Central, Engine 6 is arriving on-scene of a two-story apartment complex with heavy fire and smoke showing…
Engine 6 crew found heavy smoke and fire showing from the C-side of the structure and made an aggressive attack. They were still fighting when we arrived, and I was able to go in to help with the knockdown. I can’t say enough about how well our crews work together, and how great of a job everyone on-scene did today. The fire had extended to the second floor of the apartment and it very well could have taken the whole complex. Crews remained on-scene for several hours while hot-spots were extinguished and the investigation is underway.
It’s always terrible to witness families that lose all of their belongings at any point in time, but it seems to hit harder around the holidays. Rather than just getting new toys or personal possessions, they are faced with replacing so many items that they already had. The Christmas trees and other decorations are already in place, and you know that last night was just another regular evening. Due to the large complex and the utilities being controlled, it ended up that 7 families were displaced from their homes. Several of the apartments only sustained minor damage and smoke damage. No matter the severaty, they will either be in hotel rooms or with extended family for a period of time.

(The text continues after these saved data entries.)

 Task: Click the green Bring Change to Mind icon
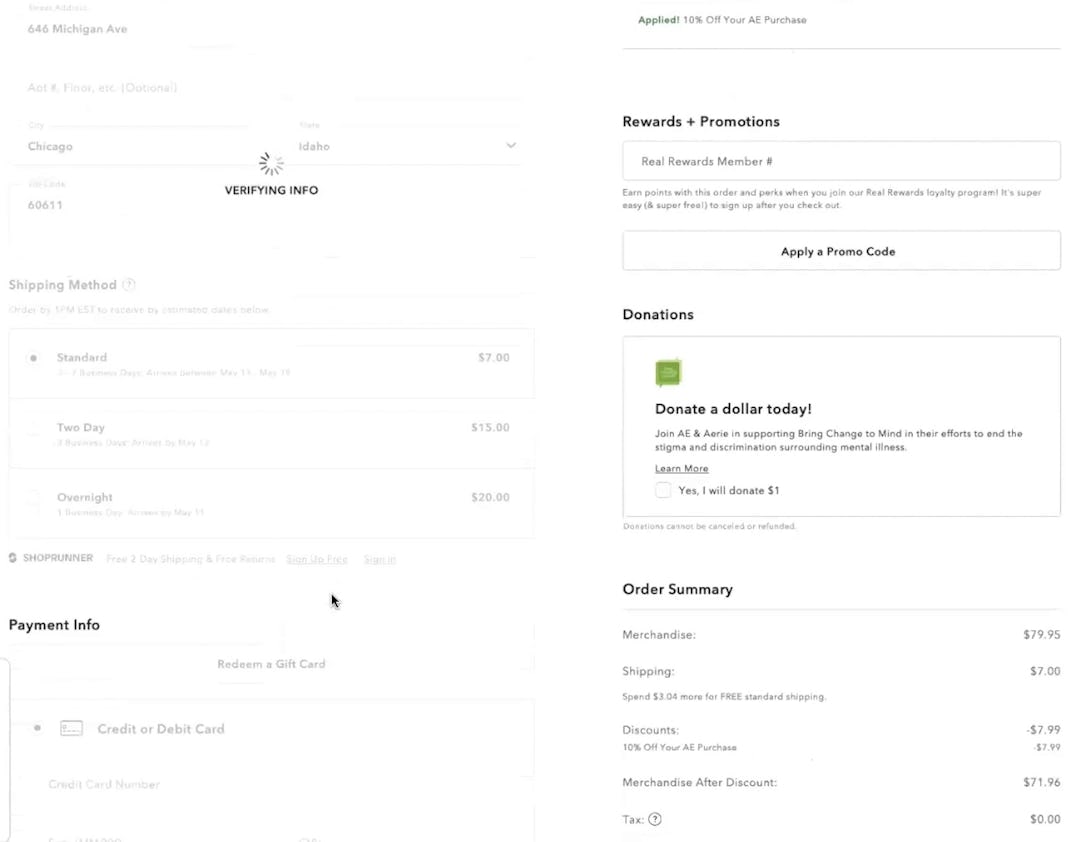click(668, 372)
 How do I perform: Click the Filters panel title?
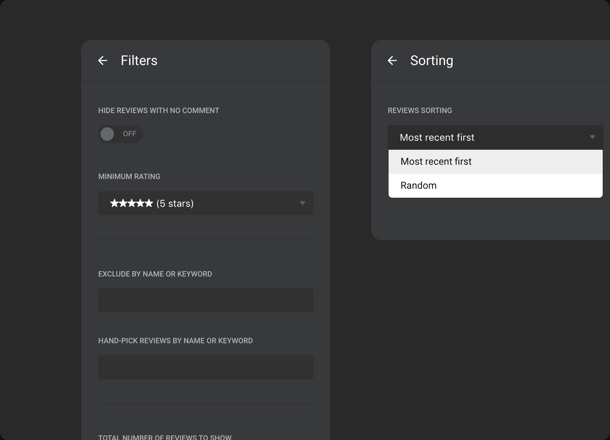click(139, 61)
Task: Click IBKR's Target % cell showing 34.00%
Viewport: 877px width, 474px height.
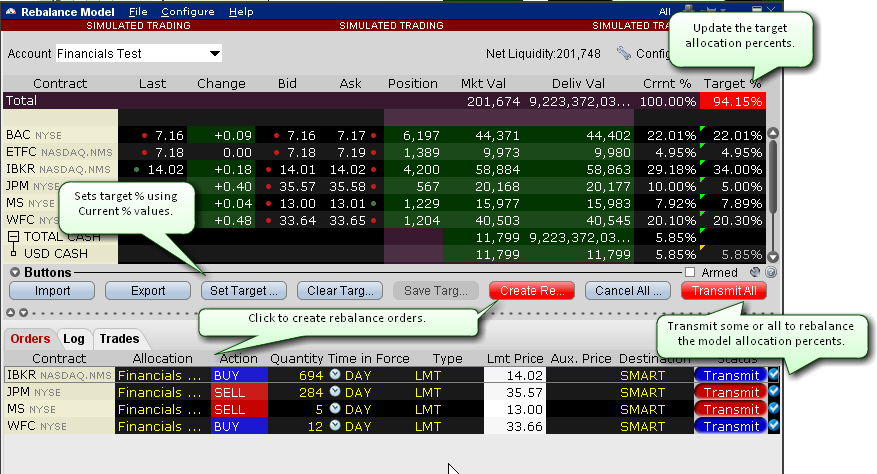Action: pos(733,169)
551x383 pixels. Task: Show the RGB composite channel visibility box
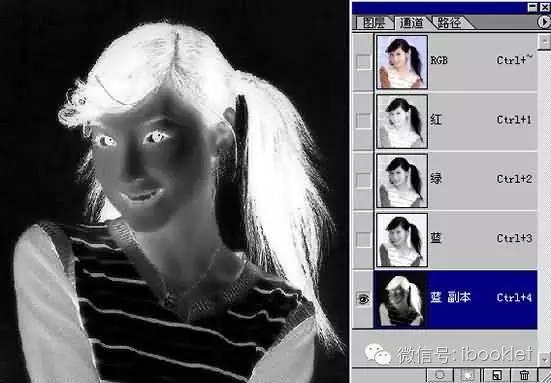(363, 62)
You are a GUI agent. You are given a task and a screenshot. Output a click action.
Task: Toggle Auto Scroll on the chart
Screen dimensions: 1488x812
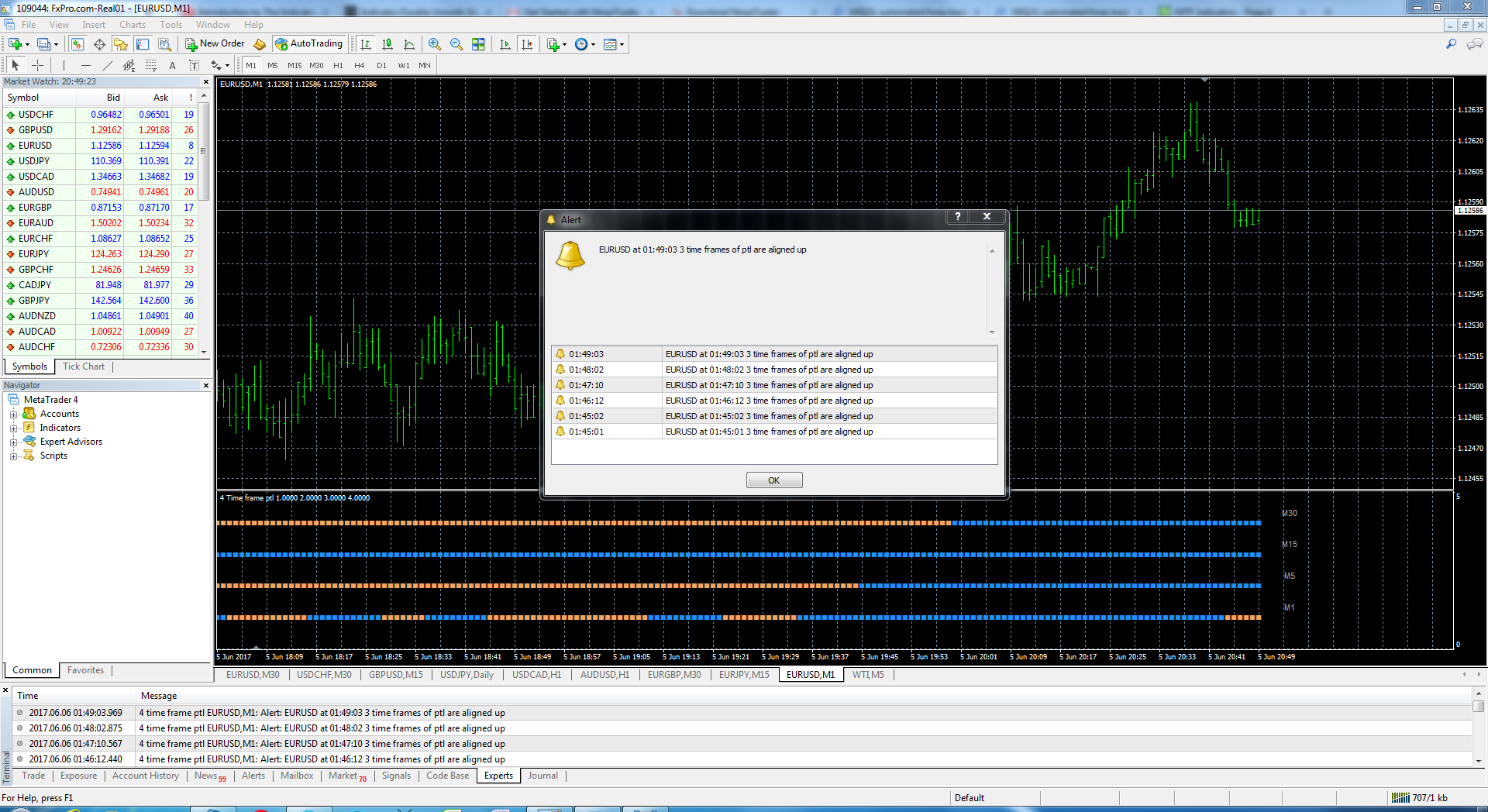(x=505, y=44)
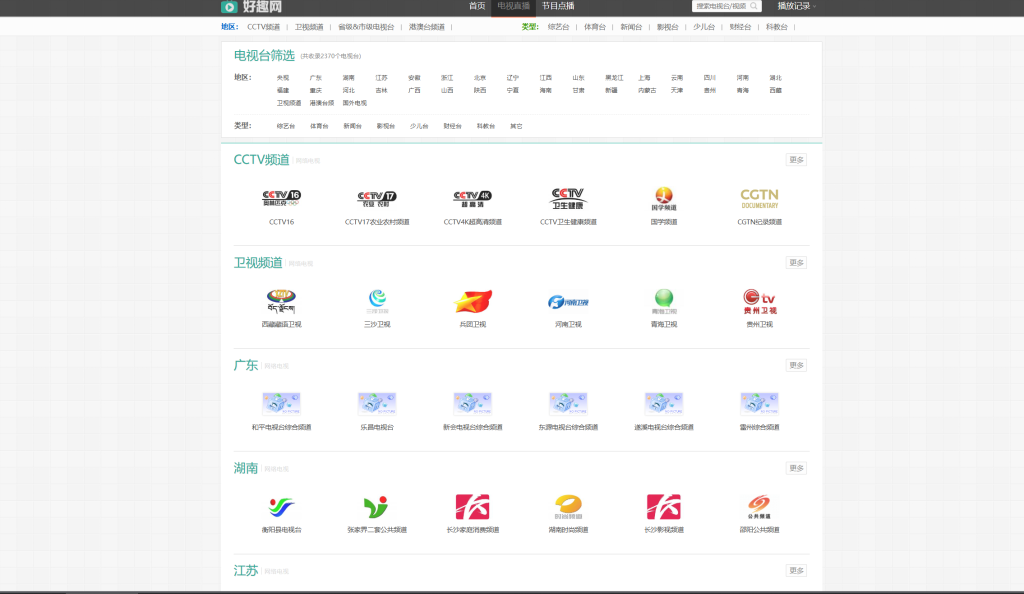
Task: Open the 三沙卫视 channel logo
Action: [x=377, y=302]
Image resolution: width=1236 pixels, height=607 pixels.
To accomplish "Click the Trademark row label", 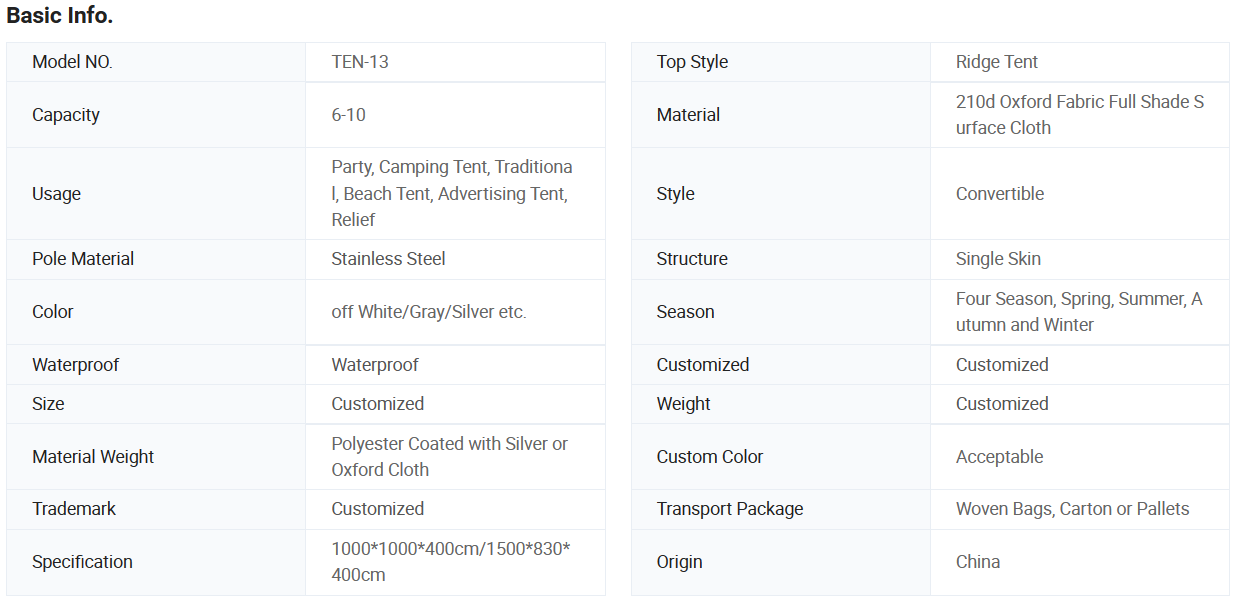I will (74, 509).
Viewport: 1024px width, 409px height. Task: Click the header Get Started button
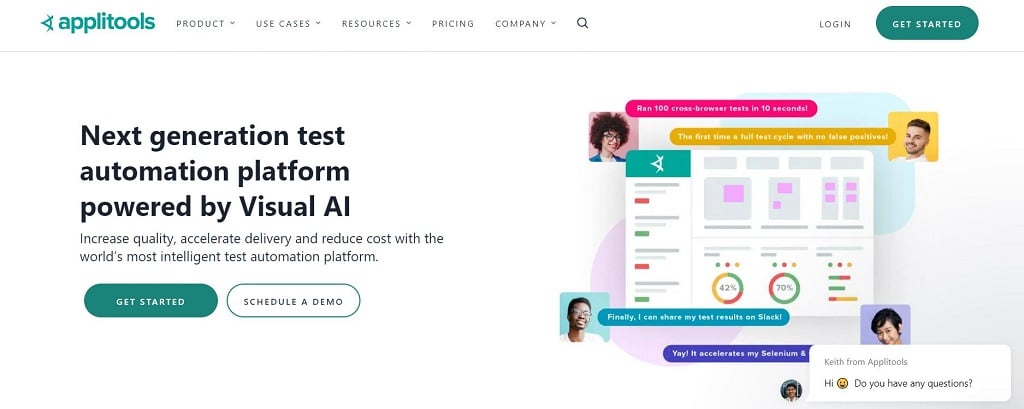[x=927, y=24]
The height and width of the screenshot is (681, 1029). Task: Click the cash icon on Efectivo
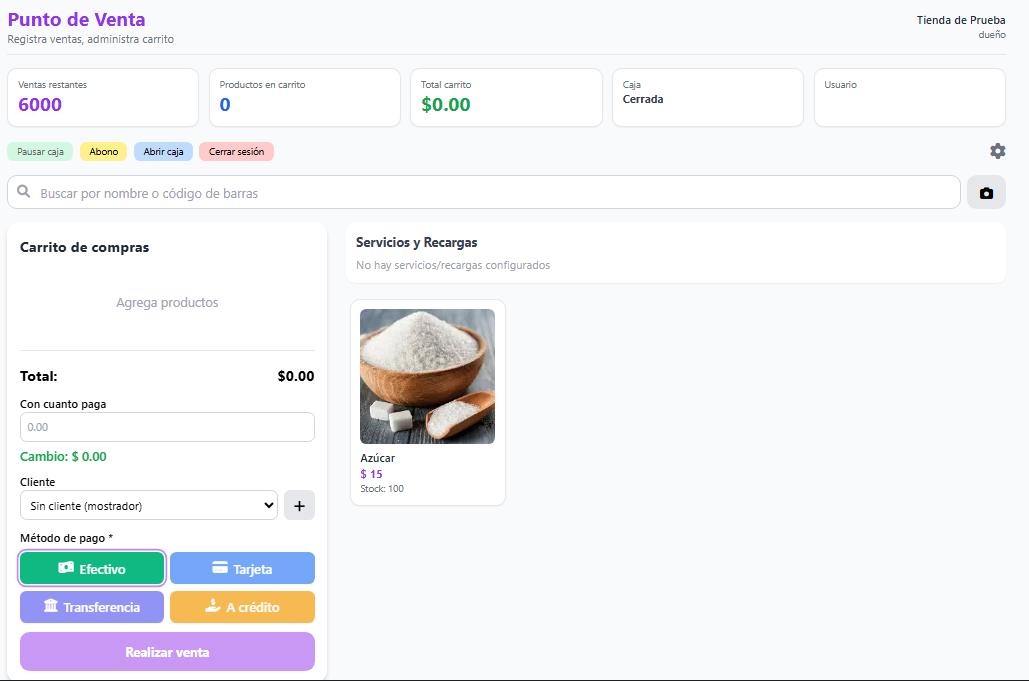coord(66,568)
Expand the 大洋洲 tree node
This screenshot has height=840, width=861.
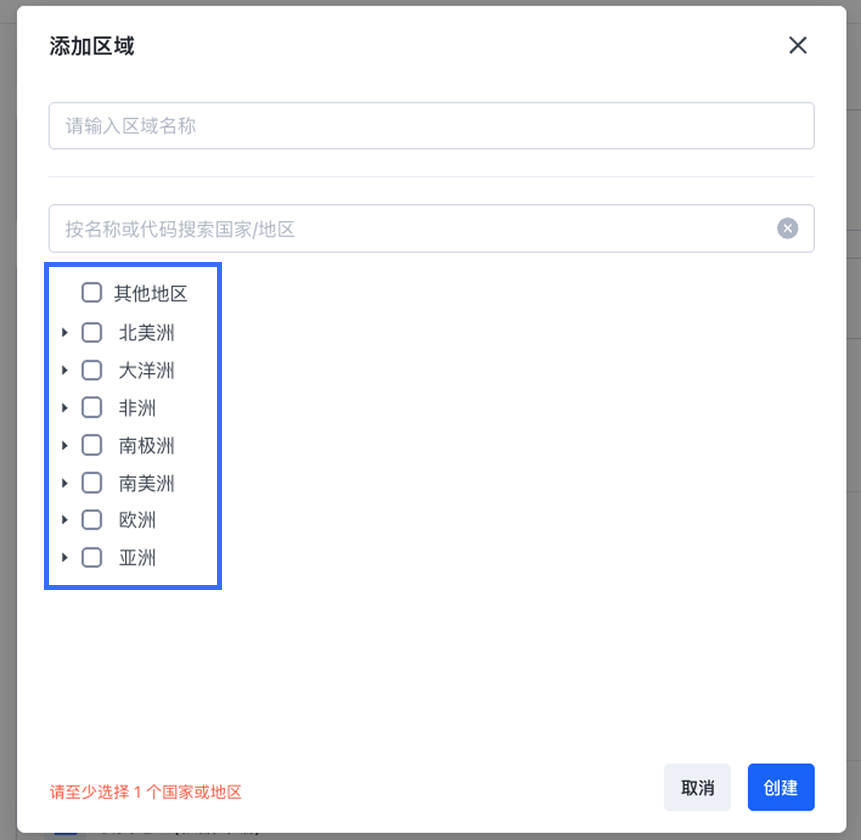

Teamwork is key on any fire ground. It starts with Dispatch and is present until the last truck leaves. Today, everyone did a great job to make the best of a bad situation. The firefighters all busted tail until the job was done, the ambulance crews were constantly checking on our guys, the dispatchers did a great job, the PD controlled traffic and provided assistance on-scene. The American Red Cross also responded to provide assistance to the responders, and assist the families that needed it.
While we didn’t wrap up the rest of the hydrants this evening, I’m thankful that none of our guys on-scene got injured, and that the residents made it out safely. Overall, it’s not been a terrible day here at #7. I’d also like to point out that my regular crew from Station #2 were OUTSTANDING FIREMEN today.